With craft and persistence, Maxey shows why he’s worthy MIP candidate on career-high night

With craft and persistence, Maxey shows why he’s worthy MIP candidate on career-high night originally appeared on NBC Sports Philadelphia

Following a stretch late last month in which Tyrese Maxey twice logged 44 minutes against the Clippers, Nick Nurse was firm in his stance.

Though the Sixers’ head coach didn’t think Maxey should play that volume of minutes “every night,” Nurse felt his 23-year-old guard was up for it.

“I think it’s just part of where he’s at right now,” Nurse said. “I think he can handle it. I think he needs to get ready to handle it. (Compared to) where he was a year ago, he’s in another place. Yeah, I like it. I think he’s handling it well and I think he needs to continue to handle it well. I think it’s just going to make him better.”

Maxey on Sunday night went a career-high 54 minutes and scored a career-best 52 points in the Sixers’ double-overtime victory over the Spurs.

Yes, he is quite clearly in “another place” than at this time last year and a worthy candidate for the NBA’s Most Improved Player award.

Maxey’s always possessed a highlight-friendly game — elite open-floor speed, clever finishes over and around much larger players, can’t-miss joy in clutch moments. But he’s continued to refine skills and build new ones this season while playing with resolute aggression.

With Joel Embiid (left knee injury recovery) among the players out for the undermanned Sixers, the 6-foot-2 Maxey scored 32 points in the paint Sunday. That’s just four fewer than Embiid had during his 70-point Jan. 22 performance vs. San Antonio.

Along with deceptively changing gears, Maxey’s made meaningful progress at deviating from straight driving lines. If he doesn’t beat the defense to a spot downhill, that’s fine. Maxey is capable of turning to in-and-out moves, Euro steps, and layups off the “wrong” foot or with an unexpected hand.

Again and again, Maxey’s timely pauses troubled the Spurs. After he took a Paul Reed handoff and snaked back to his right hand early in the fourth quarter, Maxey slowed to a near-stop. Malaki Branham and Victor Wembanyama then seemed to momentarily relax, letting Maxey toss in a floater.

When Maxey sees big men in drop coverage, he’s appeared more and more eager to toy with their balance and dart to the rim.

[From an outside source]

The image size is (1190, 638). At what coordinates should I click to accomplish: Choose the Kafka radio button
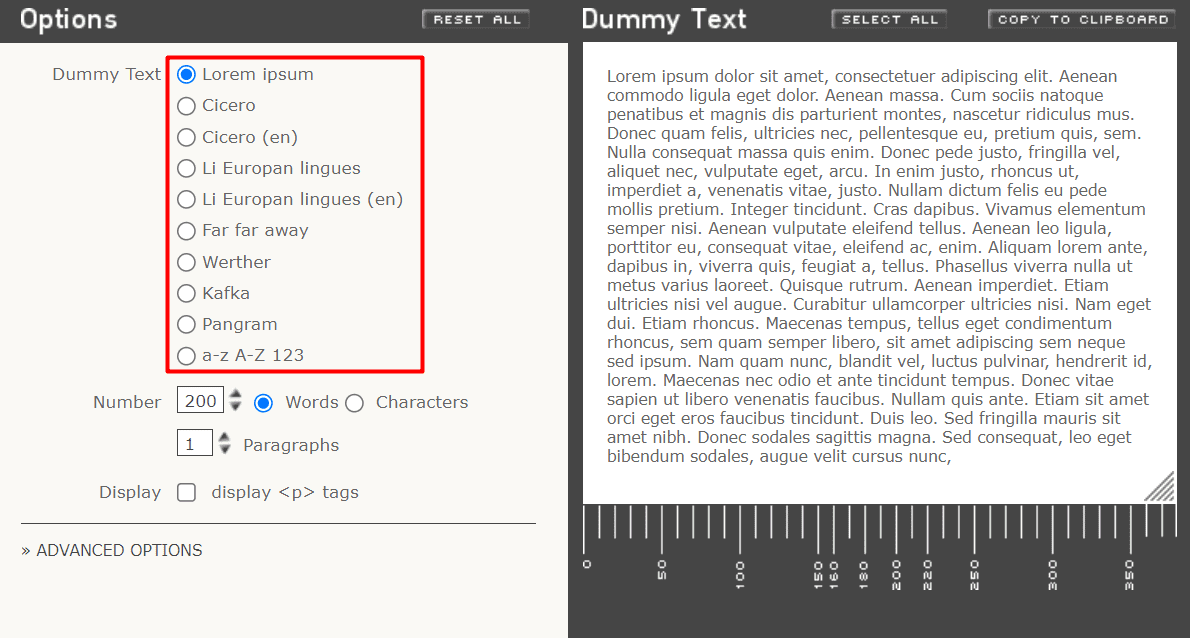pos(186,294)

He shot 12 for the 12 at the foul line, attempting at least 10 free throws for the ninth time this season. Maxey had zero such games last year.

Foul drawing still isn’t a reliable tool for Maxey, but he’s sensed that much of what works for him as a driver tends to help him earn trips to the line.

“I think for me, I’ve just got to mix it up with my speeds. … I’ve been working on that a lot,” Maxey said on Feb. 23. “You can’t always get fouls. Those guys down there are big and they’re great defensive players. But I’ve found little nuances with trying to get fouled, creating contact and doing different things like that. I’m just trying to work on finding different ways to expand my game and help us win.”

Embiid being sidelined for over two months also forced Maxey to develop his decision-making against multiple perimeter defenders. His turnover numbers sure didn’t skyrocket.

Maxey committed one turnover Sunday. Across the Sixers’ 3-0 road trip, he had 23 assists and two giveaways. For the season, his 6.6 turnover percentage is the lowest of any NBA point guard, according to Cleaning the Glass.

Maxey set Nicolas Batum up for two gigantic three-point shots against the Spurs. Late in the fourth quarter, he accepted Tre Jones sending him to his left hand and recognized Batum sliding into open space in the right slot. He threw a simple, smart bounce pass.

With under 10 seconds to go, Spurs head coach Gregg Popovich demanded for his defenders to swarm Maxey. He took a poised dribble back, allowed Jones to leap out at his pass fake, and hit the open Batum.

On March 16, Maxey was asked what he’s learned offensively this season without Embiid.

“I’ll never say anything about Joel getting trapped and not being able to see — because he’s 7 foot and he can see,” Maxey said with a smile. “It’s hard for me to see sometimes. Just for me, being aggressive and finding ways to get my teammates going as well. I’ve got to do both. I’ve got to be able to keep (instilling) confidence in my teammates and telling them to keep shooting those shots they need to shoot.

“And just getting guys in the right spots and being aggressive … and sustaining that aggressiveness all four quarters. That’s what we need. … I’ve got to find ways to be the best I can be all 48 minutes.”

Fifty-four minutes got the job done Sunday for the Sixers’ constantly improving first-time All-Star.